What it means
Domain Authority (DA) is a score from 1 to 100 invented by Moz to predict how well a website will rank in search engines. Ahrefs has an equivalent metric called Domain Rating (DR), and Semrush has Authority Score. All three are calculated primarily from the size and quality of the site's backlink profile.
These scores are third-party estimates. Google does not use Domain Authority and has stated it does not have a single domain-wide authority score in its algorithm.
Why it matters
Domain Authority is useful as a relative benchmark. Comparing your DA to your competitors' DAs gives a rough sense of who has stronger inbound link signals. Tracking DA over time shows whether your authority is growing.

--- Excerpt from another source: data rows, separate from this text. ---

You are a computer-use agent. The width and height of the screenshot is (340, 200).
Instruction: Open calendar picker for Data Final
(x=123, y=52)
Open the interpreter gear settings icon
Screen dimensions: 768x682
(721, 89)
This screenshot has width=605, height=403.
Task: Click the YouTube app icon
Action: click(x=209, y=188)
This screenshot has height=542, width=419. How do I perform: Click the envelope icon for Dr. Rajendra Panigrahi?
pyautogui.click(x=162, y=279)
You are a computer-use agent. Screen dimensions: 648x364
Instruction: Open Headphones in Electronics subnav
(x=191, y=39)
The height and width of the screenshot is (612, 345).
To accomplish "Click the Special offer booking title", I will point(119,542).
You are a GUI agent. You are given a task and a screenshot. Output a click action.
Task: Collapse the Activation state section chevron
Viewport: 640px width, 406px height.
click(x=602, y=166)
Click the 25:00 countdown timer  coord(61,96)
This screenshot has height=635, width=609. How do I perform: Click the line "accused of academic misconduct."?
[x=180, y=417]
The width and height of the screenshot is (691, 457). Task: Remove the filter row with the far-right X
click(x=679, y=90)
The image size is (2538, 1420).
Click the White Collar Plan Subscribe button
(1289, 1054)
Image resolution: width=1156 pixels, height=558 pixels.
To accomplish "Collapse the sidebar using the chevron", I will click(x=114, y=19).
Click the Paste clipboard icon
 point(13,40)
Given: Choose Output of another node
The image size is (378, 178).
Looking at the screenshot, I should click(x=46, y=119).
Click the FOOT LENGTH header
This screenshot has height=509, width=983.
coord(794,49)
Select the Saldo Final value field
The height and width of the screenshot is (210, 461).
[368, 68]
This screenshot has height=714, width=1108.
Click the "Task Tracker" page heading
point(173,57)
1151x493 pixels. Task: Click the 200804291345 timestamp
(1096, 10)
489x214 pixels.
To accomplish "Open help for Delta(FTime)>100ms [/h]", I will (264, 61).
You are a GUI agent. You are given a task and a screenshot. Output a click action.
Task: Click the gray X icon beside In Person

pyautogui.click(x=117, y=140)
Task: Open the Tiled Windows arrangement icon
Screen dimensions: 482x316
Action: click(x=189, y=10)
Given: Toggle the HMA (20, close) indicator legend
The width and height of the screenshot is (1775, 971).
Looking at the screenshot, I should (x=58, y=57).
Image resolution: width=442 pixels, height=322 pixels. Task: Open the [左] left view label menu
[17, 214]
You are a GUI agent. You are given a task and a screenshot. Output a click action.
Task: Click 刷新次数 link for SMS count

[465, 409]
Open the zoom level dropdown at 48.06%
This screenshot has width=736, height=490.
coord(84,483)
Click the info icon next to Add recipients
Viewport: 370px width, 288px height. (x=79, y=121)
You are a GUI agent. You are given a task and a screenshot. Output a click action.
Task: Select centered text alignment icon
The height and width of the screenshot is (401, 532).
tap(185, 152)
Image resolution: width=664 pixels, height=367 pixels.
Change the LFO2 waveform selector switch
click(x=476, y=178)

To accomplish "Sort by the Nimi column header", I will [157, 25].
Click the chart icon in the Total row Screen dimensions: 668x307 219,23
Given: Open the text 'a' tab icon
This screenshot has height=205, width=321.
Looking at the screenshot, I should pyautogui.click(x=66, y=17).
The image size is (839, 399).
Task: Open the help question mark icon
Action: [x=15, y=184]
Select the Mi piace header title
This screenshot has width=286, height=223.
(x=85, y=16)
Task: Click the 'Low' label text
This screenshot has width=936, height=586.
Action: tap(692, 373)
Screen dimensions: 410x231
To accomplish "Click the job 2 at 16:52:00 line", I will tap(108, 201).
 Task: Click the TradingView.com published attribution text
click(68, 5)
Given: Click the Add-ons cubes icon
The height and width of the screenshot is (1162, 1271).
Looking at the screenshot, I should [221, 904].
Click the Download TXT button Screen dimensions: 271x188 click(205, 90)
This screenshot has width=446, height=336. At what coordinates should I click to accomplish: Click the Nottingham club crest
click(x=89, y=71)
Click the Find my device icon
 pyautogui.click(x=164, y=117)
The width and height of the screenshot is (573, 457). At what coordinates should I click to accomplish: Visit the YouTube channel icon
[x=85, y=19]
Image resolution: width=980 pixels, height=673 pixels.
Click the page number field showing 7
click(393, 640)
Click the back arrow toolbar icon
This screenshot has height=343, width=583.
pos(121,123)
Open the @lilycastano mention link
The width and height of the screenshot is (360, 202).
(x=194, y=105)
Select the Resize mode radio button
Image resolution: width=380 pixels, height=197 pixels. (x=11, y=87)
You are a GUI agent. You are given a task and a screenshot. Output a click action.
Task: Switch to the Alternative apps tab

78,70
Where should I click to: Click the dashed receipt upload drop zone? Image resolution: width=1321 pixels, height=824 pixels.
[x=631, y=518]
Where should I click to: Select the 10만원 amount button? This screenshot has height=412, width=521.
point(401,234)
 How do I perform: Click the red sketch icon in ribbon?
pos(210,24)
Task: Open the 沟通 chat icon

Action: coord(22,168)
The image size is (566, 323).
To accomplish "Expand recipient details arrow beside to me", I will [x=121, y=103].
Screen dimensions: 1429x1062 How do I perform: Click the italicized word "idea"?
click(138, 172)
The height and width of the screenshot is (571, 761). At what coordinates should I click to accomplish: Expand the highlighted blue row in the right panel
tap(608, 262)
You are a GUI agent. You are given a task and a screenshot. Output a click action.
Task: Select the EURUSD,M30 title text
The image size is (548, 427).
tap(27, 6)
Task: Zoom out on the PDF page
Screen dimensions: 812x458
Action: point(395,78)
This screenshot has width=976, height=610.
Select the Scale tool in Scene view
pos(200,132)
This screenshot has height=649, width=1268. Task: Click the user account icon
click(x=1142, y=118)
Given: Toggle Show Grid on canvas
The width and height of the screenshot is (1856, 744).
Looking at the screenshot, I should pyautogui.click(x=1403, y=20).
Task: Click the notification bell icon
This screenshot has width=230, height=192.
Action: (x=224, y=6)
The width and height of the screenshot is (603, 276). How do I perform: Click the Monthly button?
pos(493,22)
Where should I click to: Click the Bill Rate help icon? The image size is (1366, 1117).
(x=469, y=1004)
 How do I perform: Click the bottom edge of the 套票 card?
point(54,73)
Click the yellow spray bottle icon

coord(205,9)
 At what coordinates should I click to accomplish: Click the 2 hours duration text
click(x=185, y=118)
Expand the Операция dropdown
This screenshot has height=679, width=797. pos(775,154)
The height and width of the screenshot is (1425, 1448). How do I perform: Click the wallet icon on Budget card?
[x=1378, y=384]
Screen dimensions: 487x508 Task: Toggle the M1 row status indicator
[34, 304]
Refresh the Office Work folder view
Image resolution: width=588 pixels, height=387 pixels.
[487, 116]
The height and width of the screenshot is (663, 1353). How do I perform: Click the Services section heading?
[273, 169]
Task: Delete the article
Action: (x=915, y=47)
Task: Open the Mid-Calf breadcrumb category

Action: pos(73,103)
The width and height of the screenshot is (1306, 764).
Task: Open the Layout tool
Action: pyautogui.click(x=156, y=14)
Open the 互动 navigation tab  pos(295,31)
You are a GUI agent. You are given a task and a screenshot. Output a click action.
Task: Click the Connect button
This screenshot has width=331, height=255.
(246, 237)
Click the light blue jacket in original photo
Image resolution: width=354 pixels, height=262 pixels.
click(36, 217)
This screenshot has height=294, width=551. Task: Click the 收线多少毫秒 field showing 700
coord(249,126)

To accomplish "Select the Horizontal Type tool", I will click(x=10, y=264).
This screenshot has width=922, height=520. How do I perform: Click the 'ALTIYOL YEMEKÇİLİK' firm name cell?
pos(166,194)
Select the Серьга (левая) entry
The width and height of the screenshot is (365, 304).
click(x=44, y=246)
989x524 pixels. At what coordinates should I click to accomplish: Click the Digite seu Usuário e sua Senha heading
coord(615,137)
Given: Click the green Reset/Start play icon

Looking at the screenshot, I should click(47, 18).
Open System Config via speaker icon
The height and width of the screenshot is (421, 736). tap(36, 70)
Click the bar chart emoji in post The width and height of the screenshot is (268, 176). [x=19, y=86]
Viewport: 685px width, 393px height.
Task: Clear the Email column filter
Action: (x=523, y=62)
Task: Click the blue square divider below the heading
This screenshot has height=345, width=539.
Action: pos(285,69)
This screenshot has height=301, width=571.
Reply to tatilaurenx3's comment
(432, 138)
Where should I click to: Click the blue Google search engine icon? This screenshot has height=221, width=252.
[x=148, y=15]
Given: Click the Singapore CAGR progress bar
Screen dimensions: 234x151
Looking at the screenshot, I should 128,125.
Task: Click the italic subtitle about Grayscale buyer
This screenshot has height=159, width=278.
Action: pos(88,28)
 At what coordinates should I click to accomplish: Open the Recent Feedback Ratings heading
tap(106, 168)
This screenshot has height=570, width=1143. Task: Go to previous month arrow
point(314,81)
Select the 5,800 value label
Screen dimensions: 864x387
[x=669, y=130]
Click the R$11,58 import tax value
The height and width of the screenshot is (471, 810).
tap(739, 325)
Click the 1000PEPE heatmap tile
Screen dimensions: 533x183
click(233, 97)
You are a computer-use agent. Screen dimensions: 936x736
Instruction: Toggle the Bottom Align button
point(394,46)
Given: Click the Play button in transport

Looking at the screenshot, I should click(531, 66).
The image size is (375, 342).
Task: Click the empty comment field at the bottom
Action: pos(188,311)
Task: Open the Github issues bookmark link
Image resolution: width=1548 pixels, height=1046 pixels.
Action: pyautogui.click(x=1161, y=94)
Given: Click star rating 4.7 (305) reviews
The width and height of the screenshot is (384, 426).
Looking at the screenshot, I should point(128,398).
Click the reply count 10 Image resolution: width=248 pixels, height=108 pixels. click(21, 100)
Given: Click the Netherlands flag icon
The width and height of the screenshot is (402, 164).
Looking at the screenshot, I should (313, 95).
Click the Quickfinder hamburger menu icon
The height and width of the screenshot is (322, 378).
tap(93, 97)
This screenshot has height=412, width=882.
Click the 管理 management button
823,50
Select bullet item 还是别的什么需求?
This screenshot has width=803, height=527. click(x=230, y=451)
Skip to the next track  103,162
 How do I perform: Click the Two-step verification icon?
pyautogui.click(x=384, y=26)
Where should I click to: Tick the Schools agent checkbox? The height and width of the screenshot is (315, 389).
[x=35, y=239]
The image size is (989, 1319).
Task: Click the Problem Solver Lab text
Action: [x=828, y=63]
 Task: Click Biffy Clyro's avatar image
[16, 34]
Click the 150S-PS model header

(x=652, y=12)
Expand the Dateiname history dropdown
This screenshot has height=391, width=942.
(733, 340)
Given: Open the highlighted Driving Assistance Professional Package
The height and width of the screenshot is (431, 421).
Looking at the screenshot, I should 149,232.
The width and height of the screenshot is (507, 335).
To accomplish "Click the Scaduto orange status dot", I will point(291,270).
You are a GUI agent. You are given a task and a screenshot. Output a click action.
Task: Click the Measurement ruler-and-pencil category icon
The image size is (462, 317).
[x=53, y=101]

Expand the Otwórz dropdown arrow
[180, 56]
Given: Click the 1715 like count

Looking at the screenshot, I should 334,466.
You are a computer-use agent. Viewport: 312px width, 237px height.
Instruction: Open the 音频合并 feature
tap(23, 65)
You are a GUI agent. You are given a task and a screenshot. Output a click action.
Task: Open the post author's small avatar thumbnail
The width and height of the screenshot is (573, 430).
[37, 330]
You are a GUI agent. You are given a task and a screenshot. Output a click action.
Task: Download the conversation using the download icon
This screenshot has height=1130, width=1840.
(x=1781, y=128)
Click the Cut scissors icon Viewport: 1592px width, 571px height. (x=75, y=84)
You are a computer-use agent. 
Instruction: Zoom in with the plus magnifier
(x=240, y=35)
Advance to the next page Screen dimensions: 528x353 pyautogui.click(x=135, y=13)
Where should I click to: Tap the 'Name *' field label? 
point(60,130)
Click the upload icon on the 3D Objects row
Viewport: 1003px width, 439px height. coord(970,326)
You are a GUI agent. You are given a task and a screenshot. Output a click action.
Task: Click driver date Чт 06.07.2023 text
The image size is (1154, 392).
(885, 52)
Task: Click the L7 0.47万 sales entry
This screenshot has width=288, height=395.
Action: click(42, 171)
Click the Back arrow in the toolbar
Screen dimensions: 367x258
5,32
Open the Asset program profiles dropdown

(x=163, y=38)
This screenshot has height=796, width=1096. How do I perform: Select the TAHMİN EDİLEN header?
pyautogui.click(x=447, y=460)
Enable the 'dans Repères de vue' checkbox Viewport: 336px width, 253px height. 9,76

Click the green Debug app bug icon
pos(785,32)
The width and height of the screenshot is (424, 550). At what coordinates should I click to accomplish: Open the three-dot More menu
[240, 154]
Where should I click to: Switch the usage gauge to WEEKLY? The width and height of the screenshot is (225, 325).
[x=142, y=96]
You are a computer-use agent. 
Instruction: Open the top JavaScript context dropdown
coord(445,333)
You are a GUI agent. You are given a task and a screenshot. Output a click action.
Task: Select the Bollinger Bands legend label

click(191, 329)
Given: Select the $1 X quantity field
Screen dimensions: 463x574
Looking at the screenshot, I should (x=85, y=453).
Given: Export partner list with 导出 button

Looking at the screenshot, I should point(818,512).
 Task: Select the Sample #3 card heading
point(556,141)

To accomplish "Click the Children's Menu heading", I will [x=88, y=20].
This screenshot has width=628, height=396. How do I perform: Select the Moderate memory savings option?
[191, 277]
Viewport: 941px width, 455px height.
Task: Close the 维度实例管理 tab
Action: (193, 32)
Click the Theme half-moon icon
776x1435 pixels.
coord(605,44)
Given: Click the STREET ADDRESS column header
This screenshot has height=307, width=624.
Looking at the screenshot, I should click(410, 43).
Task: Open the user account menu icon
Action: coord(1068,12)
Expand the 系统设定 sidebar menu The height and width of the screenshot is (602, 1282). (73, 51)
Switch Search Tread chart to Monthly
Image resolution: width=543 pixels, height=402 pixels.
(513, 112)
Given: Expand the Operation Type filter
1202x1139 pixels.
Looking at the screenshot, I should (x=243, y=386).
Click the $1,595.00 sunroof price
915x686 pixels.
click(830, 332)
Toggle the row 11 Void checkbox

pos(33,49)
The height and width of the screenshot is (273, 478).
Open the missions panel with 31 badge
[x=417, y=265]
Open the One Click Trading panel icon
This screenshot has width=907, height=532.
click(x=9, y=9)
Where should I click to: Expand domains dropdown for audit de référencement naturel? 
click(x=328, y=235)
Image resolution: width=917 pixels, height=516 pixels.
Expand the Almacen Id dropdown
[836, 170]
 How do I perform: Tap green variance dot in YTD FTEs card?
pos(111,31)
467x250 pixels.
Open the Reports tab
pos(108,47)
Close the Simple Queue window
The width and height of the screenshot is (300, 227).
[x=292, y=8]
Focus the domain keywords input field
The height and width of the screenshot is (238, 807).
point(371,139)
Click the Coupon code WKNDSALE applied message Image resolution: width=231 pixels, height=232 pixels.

Where it goes wrong is when teams treat DA as a goal rather than a proxy. A high DA built on irrelevant or spammy links does not translate to rankings. Focused, topical authority on the subjects that matter to your business will outrank a higher-DA generalist site.
How it's used
Best practice:
- Use DA or DR to benchmark relative to competitors, not as an absolute target
- Focus on building backlinks from topically relevant, trusted sources
- Pair link building with topical authority and E-E-A-T signals
- Do not buy links to inflate DA - Google penalizes link schemes
DA is a thermometer, not a thermostat. Move the underlying signals and the score follows.